«Nadie rebaje a lágrima o reproche / esta declaración de la maestría / Jorge Luis Borges, El hacedor. |
Jorge Luis Borges comenzó escribiendo versos porque siempre sintió que, antes que ensayista o cuentista, era un poeta: un hacedor de versos melancólicos sobre el inevitable paso del tiempo y las paradojas de la identidad.
Al ensayo llegó más tarde, interpelado por los problemas filosóficos que su padre, abogado y profesor de psicología, le enseñó a una edad en la que los niños están más preocupados por jugar que por descifrar las paradojas de Zenón de Elea.
Muchos años después, cuando ya había publicado dos de los libros de relatos más relevantes de la Historia de la Literatura en castellano, Ficciones y El Aleph, pero todavía no era el autor de culto que recorría el mundo impartiendo conferencias a todos los que quisieran disfrutar de su sabiduría y de su soterrado sentido del humor, quiso rendir un homenaje a aquellas enseñanzas paternas de su niñez en su libro Otras inquisiciones, y lo hizo autodefiniéndose como «un argentino extraviado en la metafísica».
Si la metafísica ganó un fiel adepto para su causa, no es menos cierto que la literatura ganó un fabulador que tejía sus artificios con los mismos hilos con los que los filósofos griegos adornaban sus banquetes culinarios.
Tras asumir el deicidio nietzscheano, Borges decidió suplantar el lugar de Dios en el único ámbito en que le está permitido al ser humano, la literatura, para luego imaginar un universo creado a su imagen y semejanza, es decir, con forma de biblioteca infinita.
Un universo singular y emblemático poblado de enciclopedias que describen mundos que no existen; de círculos ininteligibles que consiguen concentrar la totalidad del universo; de dobles atónitos con los que te encuentras una mañana cualquiera en un parque; de tipos postrados en la cama, pero que poseen una memoria tan prodigiosa como desaprovechada, porque si siquiera es capaz de tener un simple pensamiento abstracto; de condenados a muerte que detienen el tiempo para poder terminar la obra que justifica una existencia insignificante; de escritores estrafalarios que se empeñan en copiar literalmente el Quijote para alumbrar una obra completamente nueva; o de jardines cuyos senderos se bifurcan incesantemente, igual que la propia vida.
El mismo destino —¡ay, tan irónico y cruel!— que le regaló un talento envidiable para las letras y al que le dedicó tantos versos exaltados en su juventud, también se encargó de escamotearle no sólo una existencia épica y gloriosa, como la que habían tenido sus antepasados, sino aquello que más preciaba: el placer de la lectura.

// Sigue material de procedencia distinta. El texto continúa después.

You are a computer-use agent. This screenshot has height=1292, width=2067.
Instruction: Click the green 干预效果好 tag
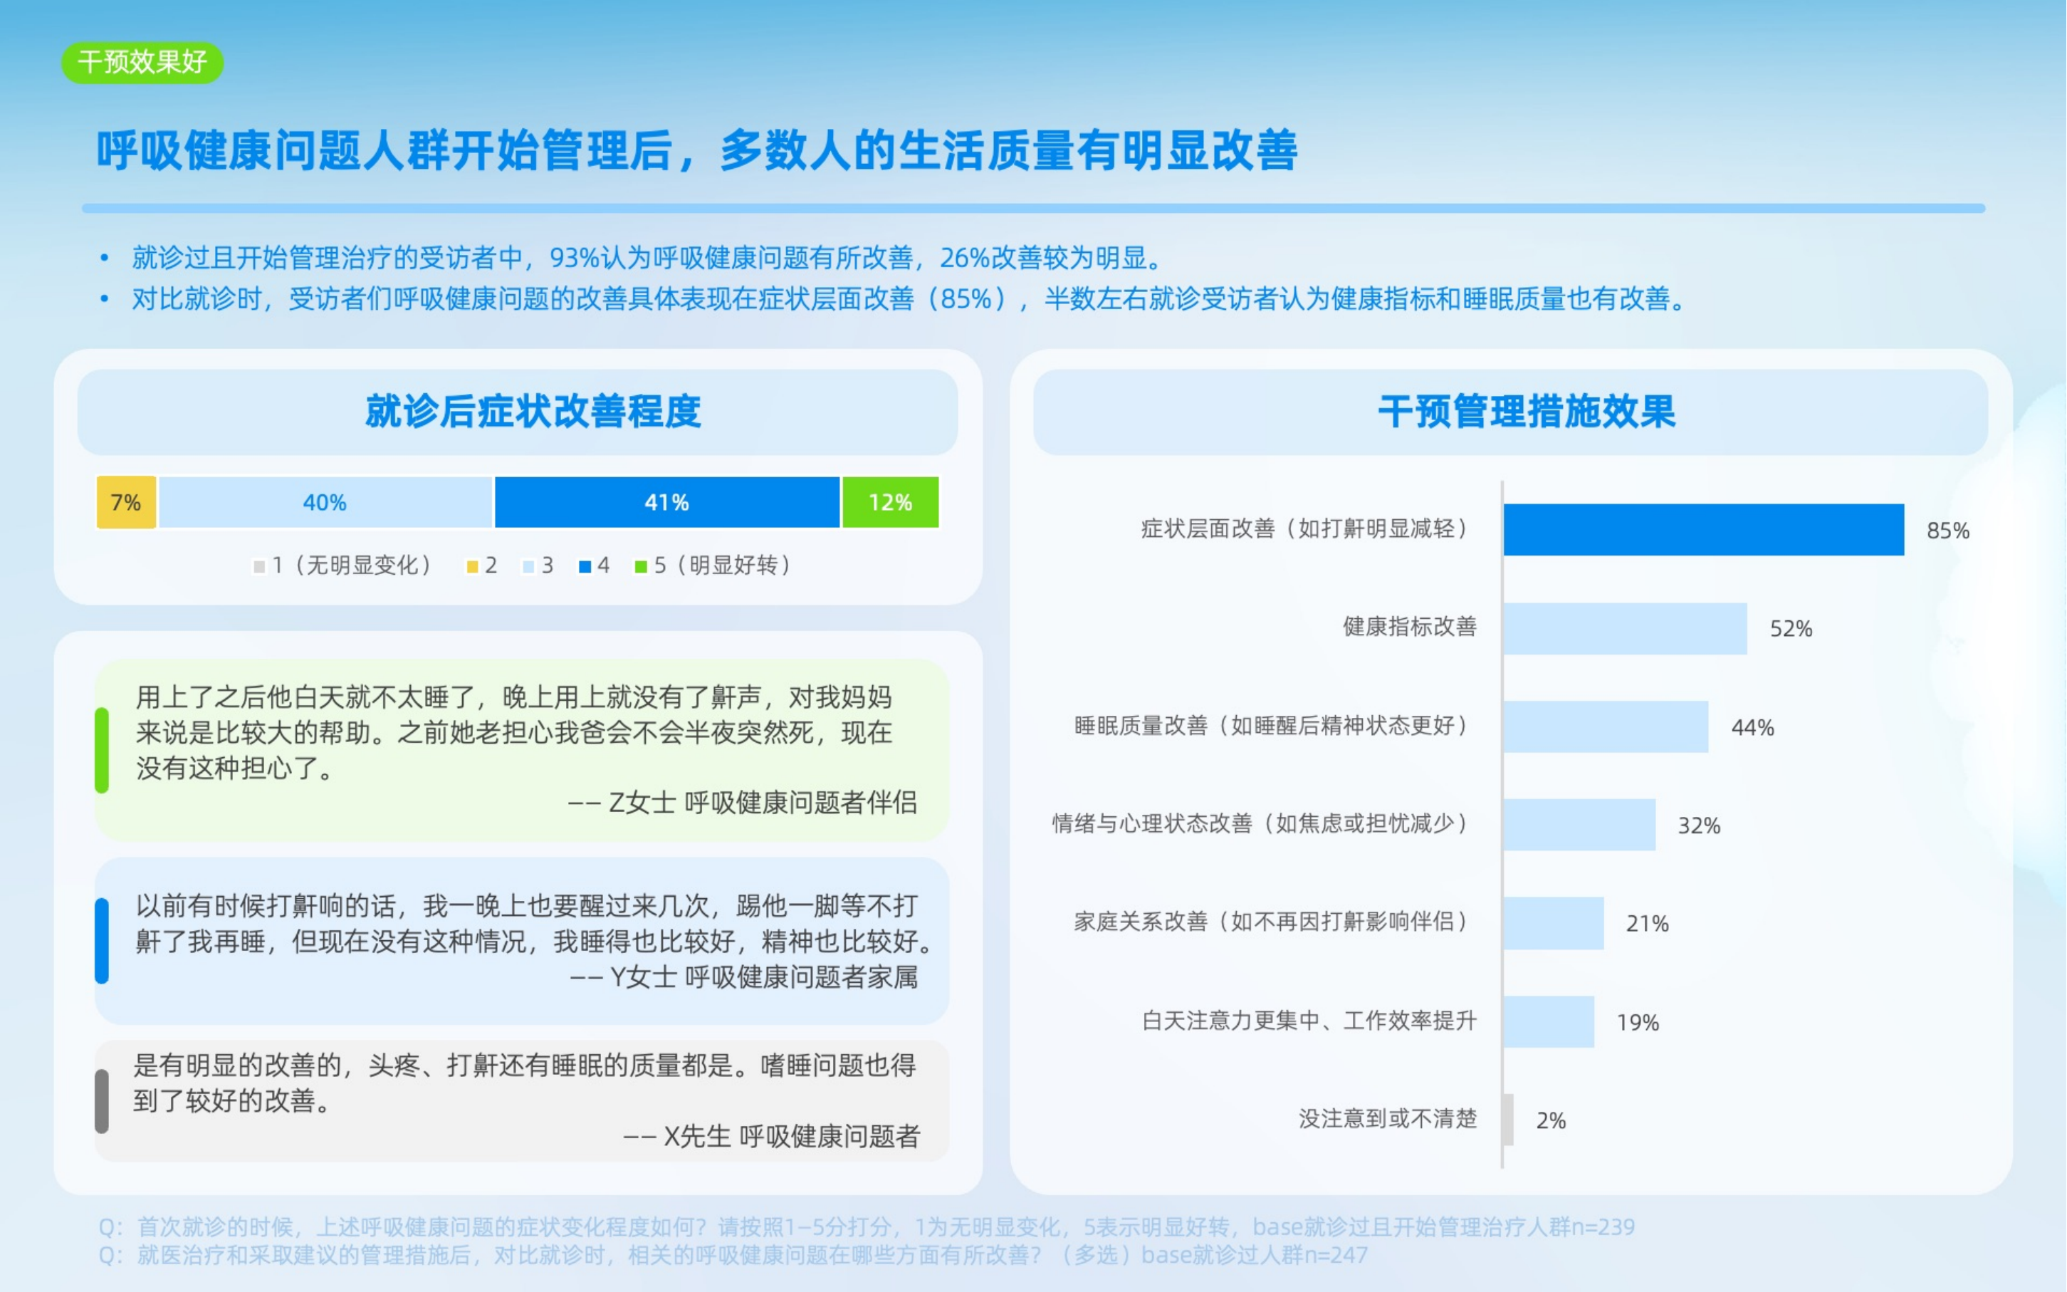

Una ceguera incurable y progresiva, otra herencia —esta vez involuntaria— de su padre, le impidió disfrutar de los libros, el mayor de sus vicios confesables. Fue un abismo en su vida que trató de sortear como pudo a través de improvisados lectores que iban a verle ocasionalmente a su casa, y a los que les pedía que leyesen en voz alta algún artículo tomado al azar de su Enciclopedia Británica, o algunos párrafos escogidos de sus escritores predilectos —Stevenson, Kipling, Chesterton, Wells o Whitman—, y así poder mantener con ellos una conversación ininterrumpida.
Siempre anheló el amor, pero por alguna razón inexplicable siempre le fue esquivo. Su boda con Elsa Astete Millán a los sesenta y ocho años, ya casi en los albores de la senectud, fue una farsa chapucera de cara a la galería, una manera torpe e innecesaria de afianzar su cuestionada masculinidad, y una forma rápida y fácil de encontrar una digna sustituta para llenar el hueco que en breve iba a dejar la sobreprotectora presencia de su madre.
Ya casi al final de su vida aseguró haber encontrado el amor verdadero, eso sí, más atenuado y sereno, junto a una joven estudiante de ascendencia japonesa que acudía a sus cursos de anglosajón e islandés, y que posteriormente se convertiría no solo en una acompañante imprescindible, sino también en su esposa y, por ende, en la única depositaria de los derechos de sus libros.
Cuando presintió el final ineludible, decidió que quería morir en Ginebra, donde había transcurrido su juventud, el único lugar en el que dijo que había sido realmente feliz. Al contrario que Unamuno, le horrorizaba la idea de vivir eternamente.
Antes de despedirse del mundo, su último deseo fue desaparecer de una vez por todas y para siempre. Quizás por eso había dejado escrito en uno de sus libros más emblemáticos: «No he de salvarme yo, fortuita cosa / de tiempo, que es materia deleznable». El único consuelo que nos queda a los lectores tras su muerte es la inagotable capacidad de evocación de sus textos, que consigue concentrar la totalidad del universo.
*Fotografía de cabecera: Jorge Luis Borges (©NR).